28 Jun getting it wrong
Do you ever have one of those weeks when you get it all wrong? Everything. Totally, utterly wrong.
This week it was:
1) Letting exhaustion speak to my kids with a harsh tone.
2) Denying B “one more kiss” at bedtime because she’s already had 20 (she counted) and somehow to me, 21 kisses seems unreasonable. To a 3-year-old, of course, it’s not.
3) Hurting friends’ feelings with hastily written/spoken words (unintentional, but still)
4) Greeting my husband, after he was away last week, not with kisses and a joyous “welcome home” but with grumbles, complaints and expectations he would immediately take over 150% of the household/parenting duties (you know, ’cause that’s fair).
5) Canceling a playdate (and thus disappointing two toddlers) because I realize I’ve overextended myself.
6) Not calling when I said I would call.
7) Totally spacing on a doctor’s appointment (remembering at the exact moment they call me asking why I’m 20 minutes late)
8) Working more hours than I promised I would work.
There’s more, but those are the ones weighing on me, mostly because they happened all within a very short time frame. And I know it does no good to ruminate on a list of failures. But it does remind me how flawed we humans are. And yet, despite my inclination to pull the covers over my head and hibernate for a while, these wrongs are only healed by staying in relationship with people. Apologizing. Reconnecting. Being vulnerable and honest. Rescheduling. Trying to do better next time.
It also reminds me to have empathy when others fail me.
Our mountain escape is just a few days away now, and I’m anticipating the long, long drive alone with my kids. Maybe this past week was a gift, because I go into the trip knowing it will not be perfect. My kids will whine and perhaps tantrum and resist sleeping and make big messes. I will be, at moments, tired and impatient.

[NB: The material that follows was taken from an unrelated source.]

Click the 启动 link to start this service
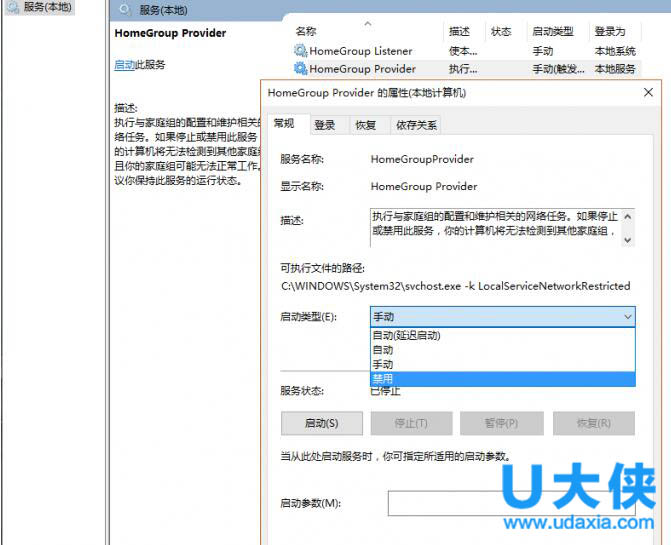125,65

I also know that there will be cooler weather and new adventures and laughter and joy along the way. We are choosing not to look for perfection. We will stop at the Four Corners Monument and take photos despite the fact cartographers recently discovered that the real quadripoint is 1,807 feet away.
The more I take my eyes off perfection and what may never be, the more I can focus on what is right here in front of me. And that is a pretty amazing pair of kids who forgive me when I fail, and a husband who is eager to support me when I’m weak, and friends who love me even if I falter. I get to work and be at home. We have the means to travel and experience new things and places. And, I have the ability to give my daughter 42 kisses at naptime (we counted).
I’m going offline for a little while, but I’ve lined up a few posts from the archives to keep you entertained. So check back in every few days. I’ll also try to post a few photos of our adventure along the way. But if I don’t get a chance, please forgive me.